The culprit took long enough to find that I had plenty of time to think about the FLASH backup plan that was /supposed/ to be attacked /first/ just for moments like these, but has long been backburnered. Then thoughts went even to SD-Card, and also to just sending the dang backups via my new UART code.
There seems to be a theme, here...
Ironically, maybe, much of the stuff causing me to backburner the FLASH-backup project has been developed for /this/ project (which needs backing-up!). E.g. I've already got reading/writing screenshots, and the vast-majority of that code is the same for all 'variables' (more like files). It's also one of the main reasons for the initial backburnering, being that I thought it'd be way more difficult than it is... this isn't the page I was looking for, there's another in there somewhere. http://jgmalcolm.com/z80/intermediate/vari)
So why am I hesitating on this? Well, /now/, I suppose, because the memory is near full. Heh. Oh yeah, and because that functionality relies on TI-OS calls to move the data around, which only works with the memories the OS was programmed to work with (RAM). Oh yeah, and because it means writing some UI to select which variables to backup/restore. Oh yeah, and because it means figuring out my own... shall we call it... Allocation-Table for Files... ATF. And probably some checksumming... Heh... Starting to sound like a huge undertaking.
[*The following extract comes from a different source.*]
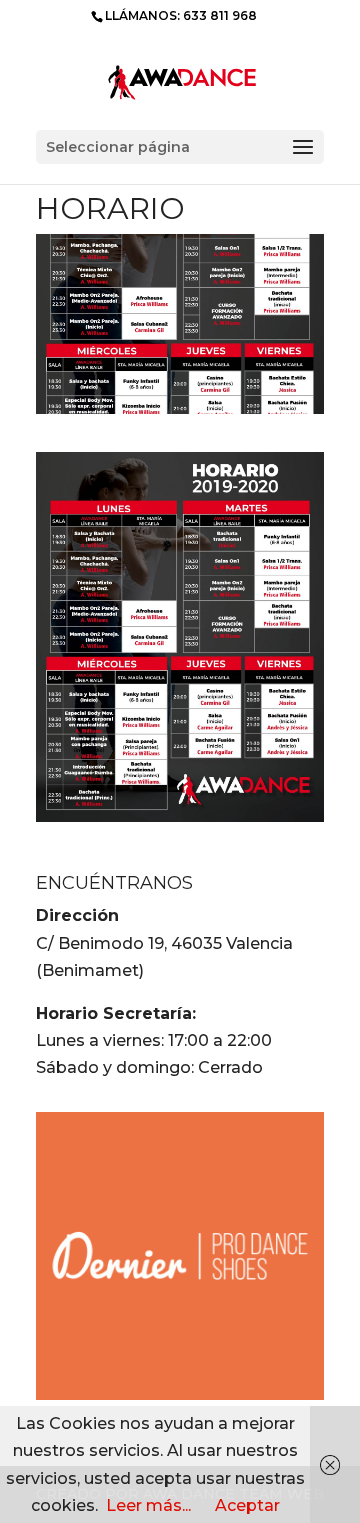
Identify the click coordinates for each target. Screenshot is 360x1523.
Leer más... (148, 1505)
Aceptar (247, 1505)
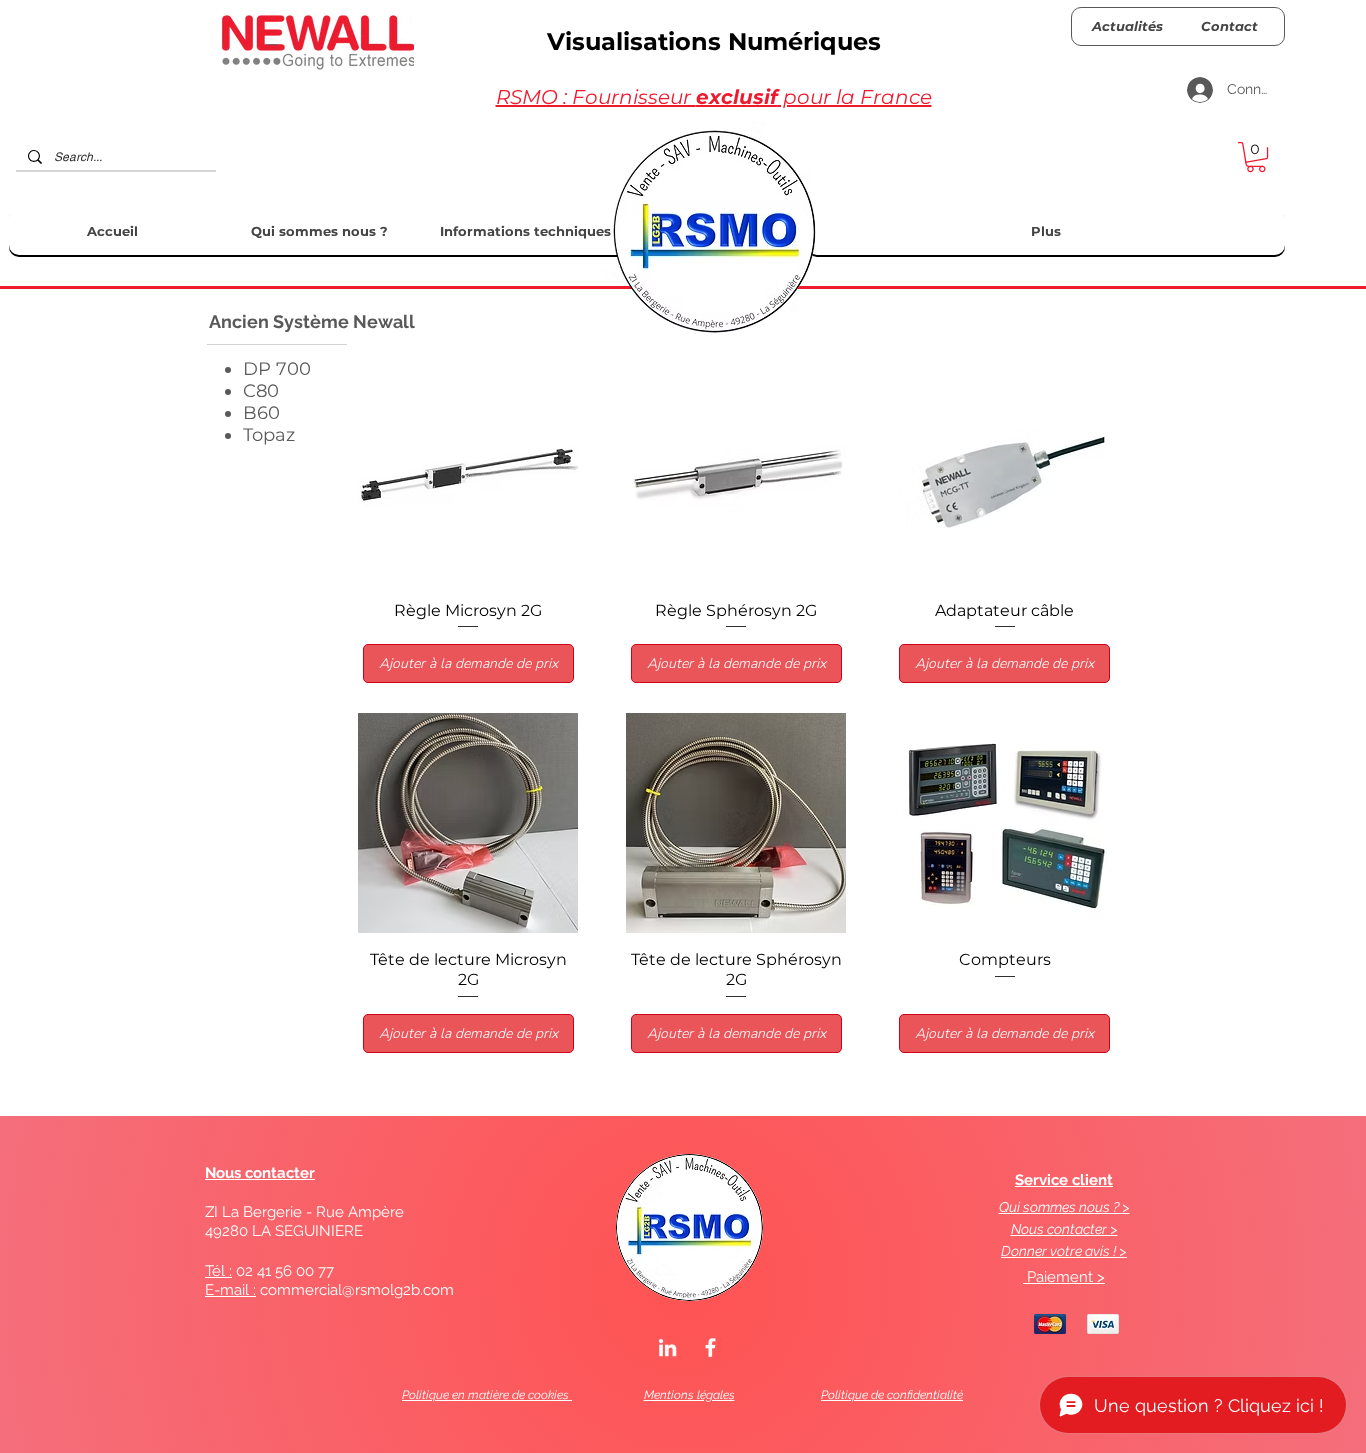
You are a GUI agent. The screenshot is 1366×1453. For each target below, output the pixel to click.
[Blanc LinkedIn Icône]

Heh... then there's my absurd level of commenting... Port7's include-file is over 6KB mostly due to my notes... it complies to probably less than 100Bytes. Heck, it probably has only a few hundred bytes of actual code.
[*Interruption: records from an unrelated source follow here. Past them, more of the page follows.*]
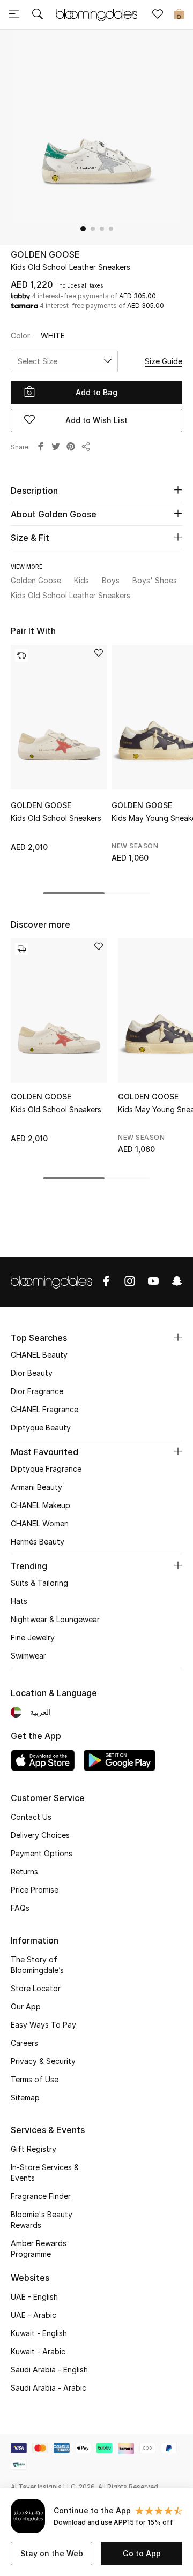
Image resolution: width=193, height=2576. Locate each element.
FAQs (20, 1907)
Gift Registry (33, 2148)
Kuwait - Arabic (38, 2351)
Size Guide (163, 361)
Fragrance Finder (41, 2196)
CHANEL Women (40, 1523)
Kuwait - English (39, 2333)
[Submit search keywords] (37, 15)
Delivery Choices (40, 1835)
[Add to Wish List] (98, 654)
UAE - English (34, 2296)
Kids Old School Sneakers (56, 818)
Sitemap (25, 2097)
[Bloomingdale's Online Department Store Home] (96, 14)
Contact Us (31, 1816)
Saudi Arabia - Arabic (48, 2387)
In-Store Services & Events (45, 2172)
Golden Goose (45, 254)
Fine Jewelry (33, 1637)
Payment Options (41, 1853)
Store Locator (36, 1988)
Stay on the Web (51, 2553)
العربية (40, 1711)
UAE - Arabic (33, 2314)
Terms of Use (34, 2079)
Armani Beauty (36, 1487)
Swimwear (28, 1655)
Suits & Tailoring (39, 1582)
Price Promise (34, 1889)
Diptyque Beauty (41, 1427)
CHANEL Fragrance (44, 1409)
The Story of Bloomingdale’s (37, 1965)
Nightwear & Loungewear (55, 1619)
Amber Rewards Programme (38, 2248)
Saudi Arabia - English (49, 2369)
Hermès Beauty (37, 1541)
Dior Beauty (32, 1372)
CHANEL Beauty (39, 1354)
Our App (26, 2006)
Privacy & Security (43, 2061)
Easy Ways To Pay (43, 2024)
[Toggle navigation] (14, 15)
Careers (24, 2042)
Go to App (142, 2553)
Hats (19, 1601)
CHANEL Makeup (40, 1505)
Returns (24, 1871)
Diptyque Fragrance (46, 1468)
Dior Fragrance (37, 1391)
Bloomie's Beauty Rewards (41, 2219)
So, say I /did/ actually back that up to FLASH... then my project got large (like, say, this one, or maybe the flash-backup one, itself!) Then, it seems it'd be nice to have a way to view those files without actually moving their entirety to RAM... Heh! I mean, this project's getting huge, and I haven't even started! Then, folders... ... am I bouts to write a friggin' shell?!
Resoldering/bypassing that via is going to be tough. And that was slow and flakey anyhow. Maybe I should think about smaller-scale flash, or uart backups. I think I've /maybe/ got a couple KB left to work in... heh! (Starting to understand why many larger projects were done on centralized mainframes back in the day!)